STATEHOOD OR @UTONOMOUS ZONE
Published: June 26, 2020 By Jonathan Nicholson
Measure won’t advance in Senate, but reflects another way protests have moved agenda
Measure won’t advance in Senate, but reflects another way protests have moved agenda
BUT IT WILL JAN.22 2021
FIRST DC THEN PUERTO RICO!
Washington, D.C. would become a state based on House-passed legislation sponsored by Del. Eleanor Holmes Norton. GETTY IMAGES
Washington, D.C., would become the 51st state in the Union under a bill passed by the House of Representatives on Friday along a mostly party-line vote.
The vote on the statehood bill, part of House Democrats’ last legislative push before a two-week break starting after July 4, was 232 to 180. All Republicans opposed the bill, joined by one Democrat, Rep. Collin Peterson of Minnesota, and Rep. Justin Amash, a Libertarian from Michigan who caucuses with neither Democrats or Republicans.
The legislation is not expected to move in the Republican-held Senate. Its movement to the top of the House agenda was quick, coming in the wake of the George Floyd protests that have roiled the nation. President Donald Trump’s move to bring in out-of-state National Guard troops to quell protests, as well as clearing a square across from the White House to make it easier to appear for a photo opportunity, highlighted the District’s second-tier status, in statehood advocates’ eyes.
The District is not represented in the Senate and its House delegate’s vote, under House rules, is symbolic, only counting as long as that vote would not be the deciding one on the floor. Del. Eleanor Holmes Norton, the District’s representative, sponsored the bill.
“The people of Washington, D.C. pay taxes — more important than that, serve in the military, contribute to the vitality of America and the economic strength of our country in a very political way and, what? do not have the right to representation in the Congress of the United States? How could it be?
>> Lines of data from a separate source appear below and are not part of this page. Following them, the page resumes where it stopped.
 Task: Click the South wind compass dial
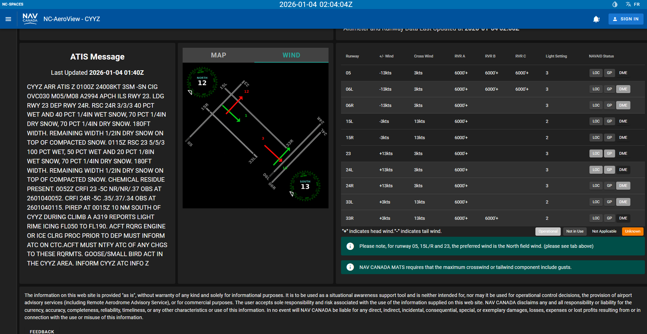coord(305,186)
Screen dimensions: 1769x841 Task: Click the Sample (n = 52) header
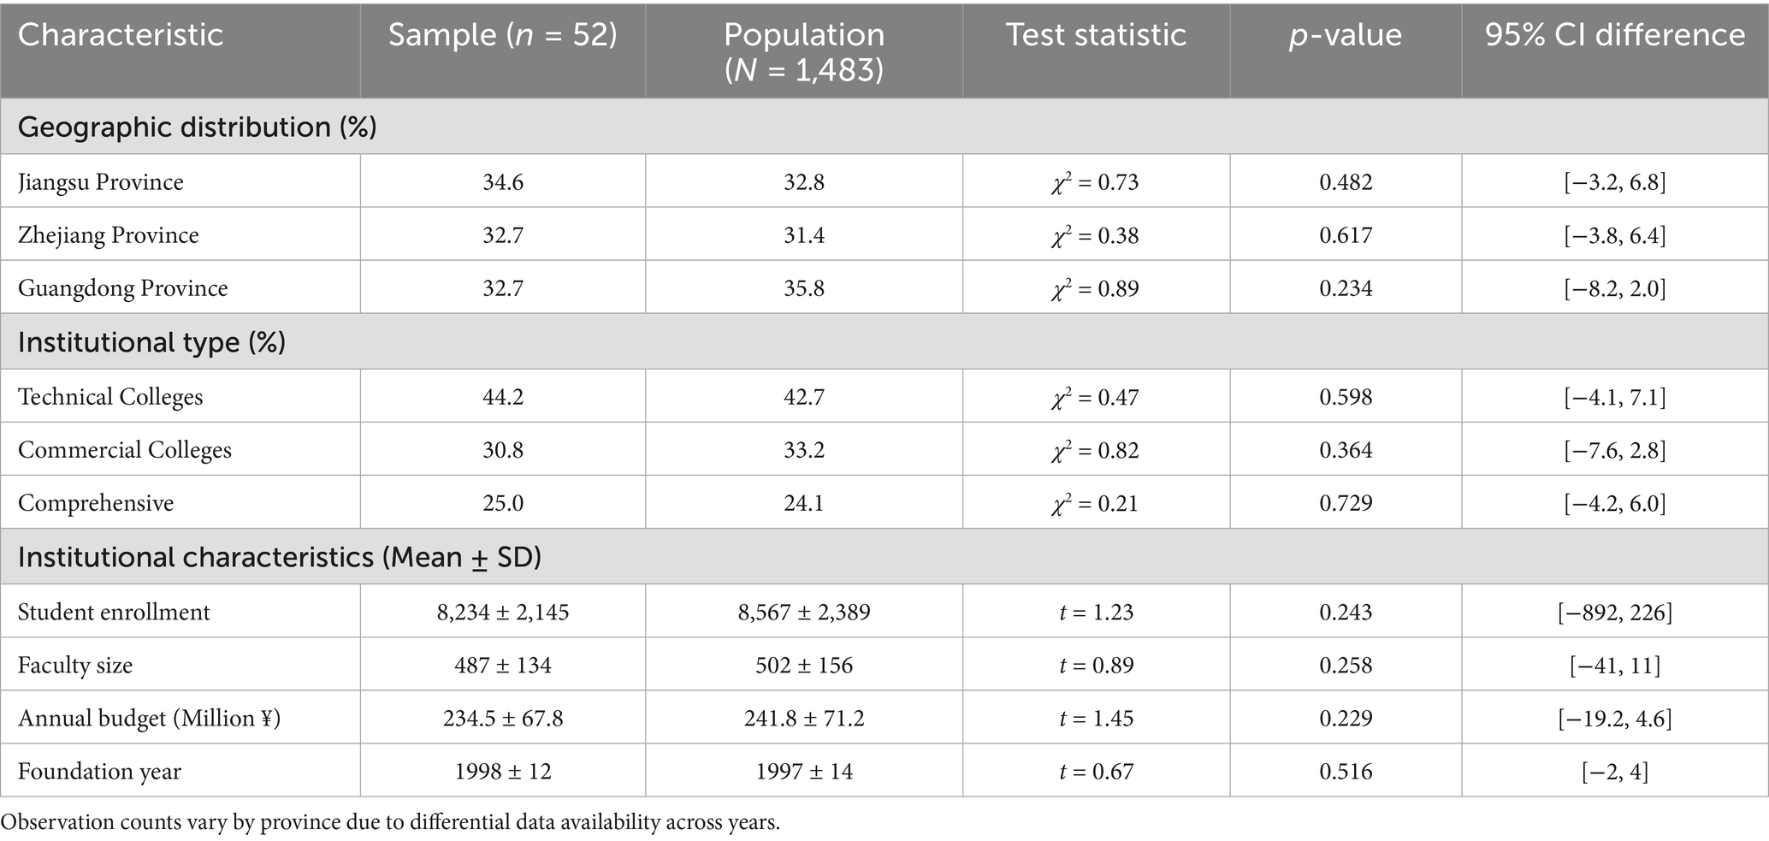click(502, 35)
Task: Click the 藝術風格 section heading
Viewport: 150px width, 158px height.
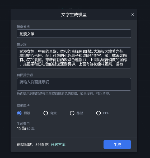Action: [x=23, y=106]
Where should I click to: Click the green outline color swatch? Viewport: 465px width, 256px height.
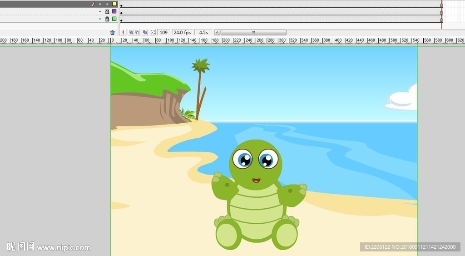(x=114, y=19)
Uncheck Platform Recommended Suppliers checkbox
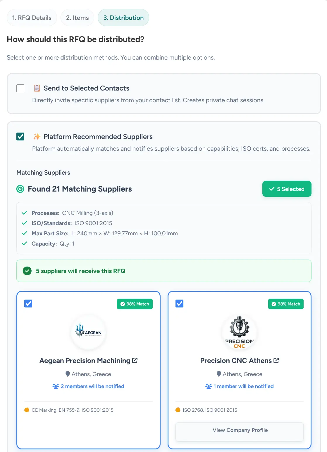The height and width of the screenshot is (452, 327). [20, 137]
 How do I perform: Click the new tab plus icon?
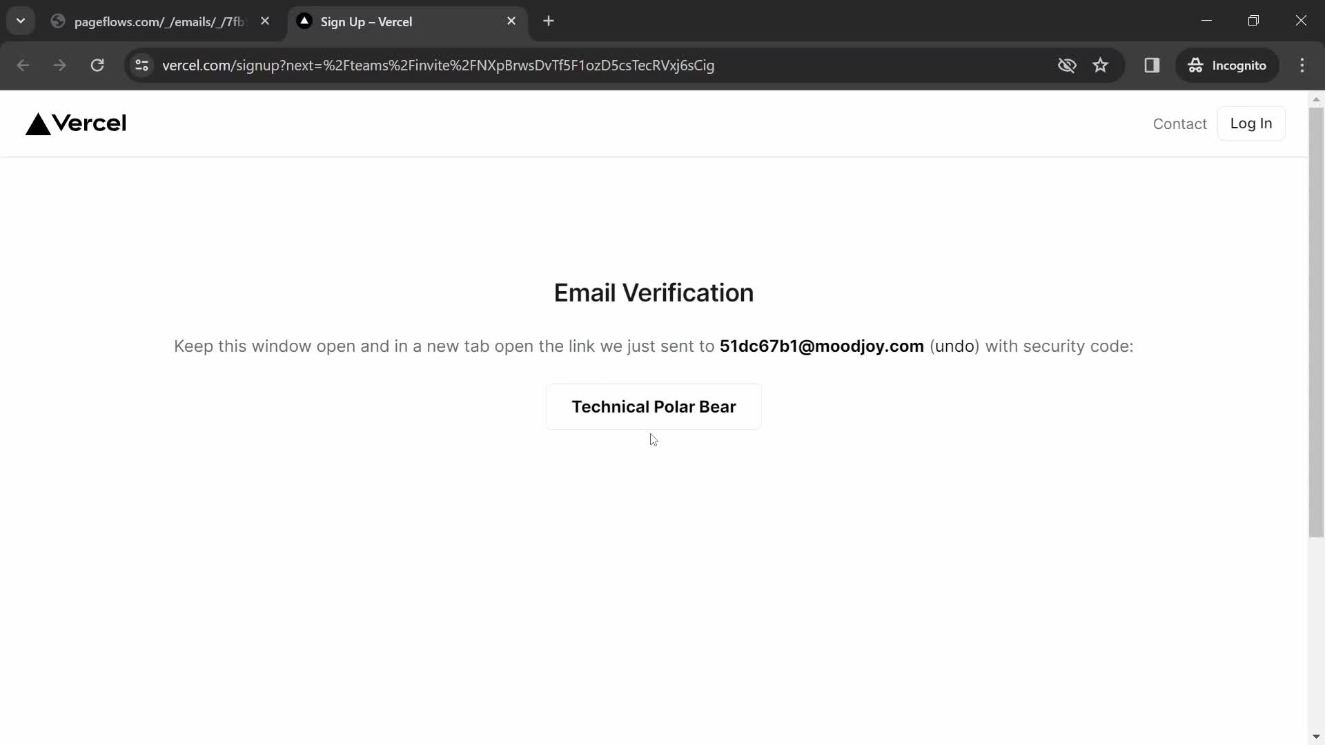[x=547, y=21]
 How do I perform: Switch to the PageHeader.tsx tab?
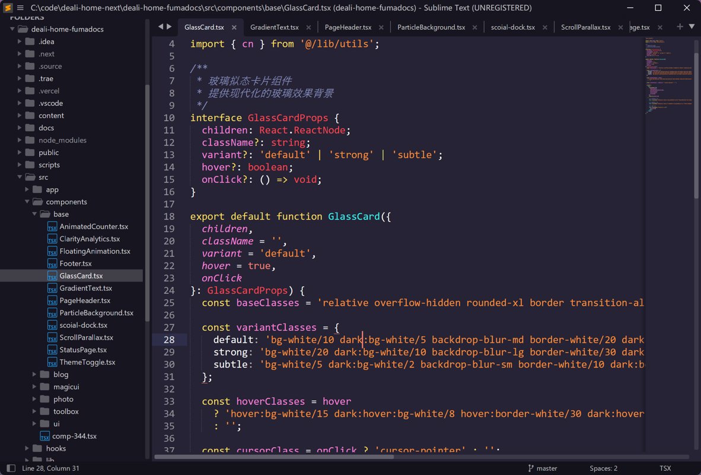[348, 27]
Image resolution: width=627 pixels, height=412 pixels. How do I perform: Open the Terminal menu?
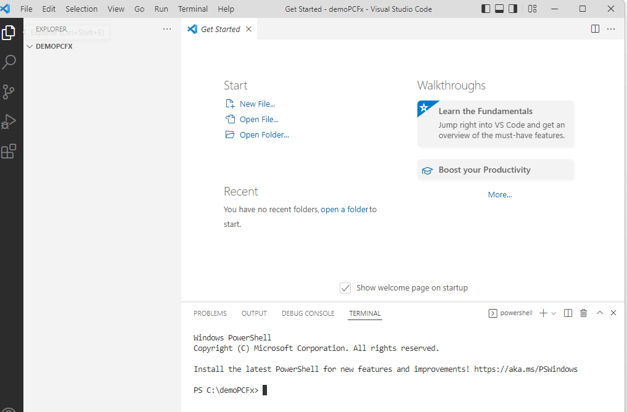click(193, 9)
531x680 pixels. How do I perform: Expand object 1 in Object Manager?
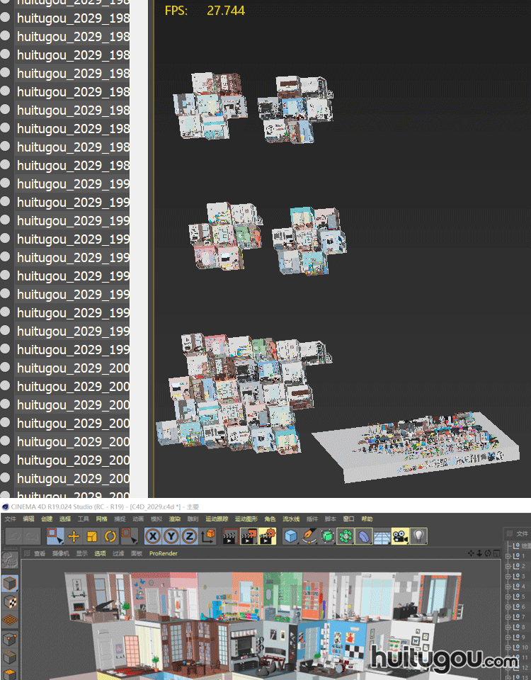[508, 556]
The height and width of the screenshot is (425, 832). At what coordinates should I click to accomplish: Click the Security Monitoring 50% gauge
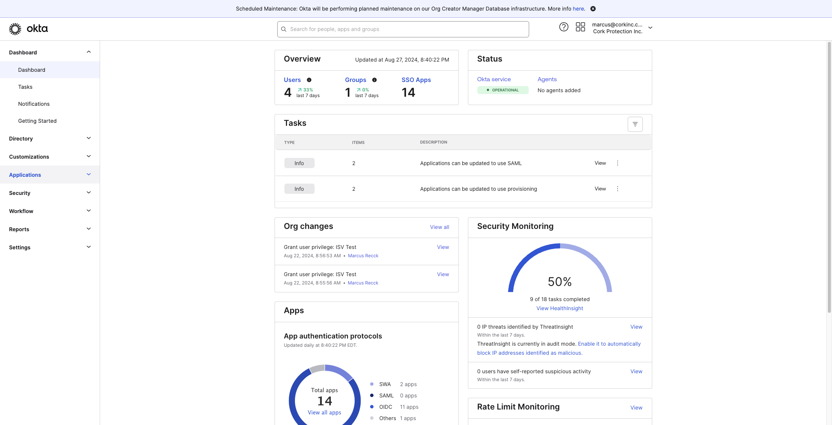tap(560, 269)
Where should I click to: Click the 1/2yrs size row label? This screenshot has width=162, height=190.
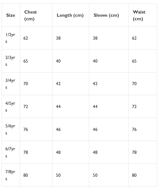tap(10, 38)
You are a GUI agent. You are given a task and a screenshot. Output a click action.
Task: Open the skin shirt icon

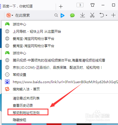pyautogui.click(x=92, y=5)
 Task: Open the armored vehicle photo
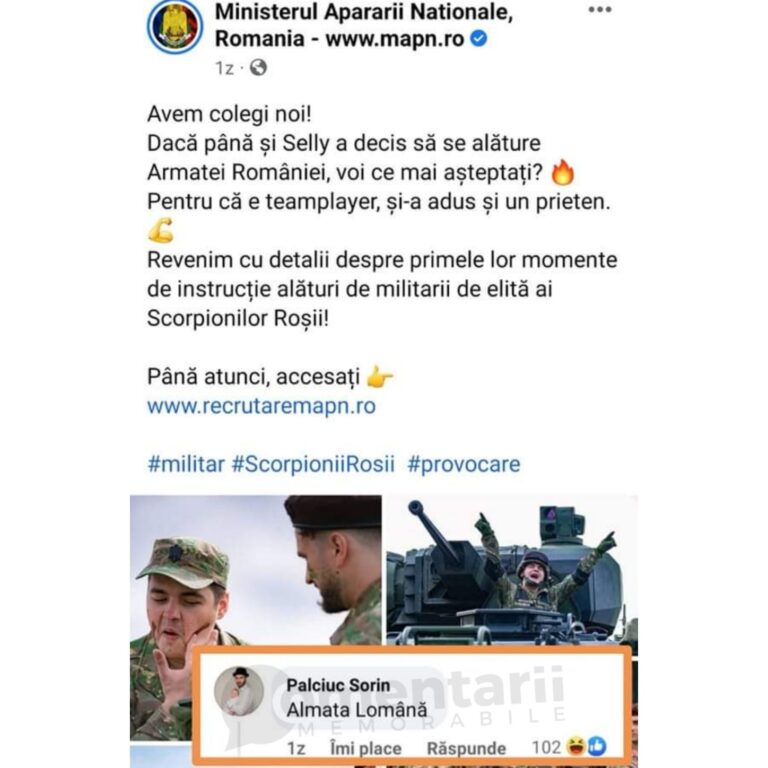coord(512,571)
Whose idea was that?” asked House Speaker Nancy Pelosi at a press conference Thursday.
The bill, which is numbered H.R. 51 as a nod to where D.C. would stand in the order of joining the Union, was assured of House passage, as it had more than 218 co-sponsors before it even came to the floor. It would declare the city a new state, named “Washington, Douglass Commonwealth,” and set up procedures for transferring authority and possession of much of the city’s nonresidential land to the federal government.
The new “Washington, Douglass Commonwealth” moniker would allow the city to still be called “Washington, D.C.” colloquially but also pay homage to Frederick Douglass, the former slave and abolitionist born in Maryland who later lived in the city.
Democrats have long sought representation for the District, whose population was until recently skewed heavily toward African American residents. According to the U.S. Census Bureau, Washington’s 705,749 estimated inhabitants as of 2019 were made up almost equally — about 46% each — of white and black residents. The District’s three Electoral College votes are reliably Democratic.
Republicans said the bill would be unconstitutional and suggested other ways to deal with D.C.’s taxation without representation, like exempting residents from federal taxes or giving the land back to Maryland, similar to the retrocession of Virginia land that gave D.C. its current southern border.
“If you want voting rights, it’s simple: do what occurred in 1847 and give the land back to Maryland,” said Rep. Andy Harris, a Maryland Republican. “This is a pure political ploy.”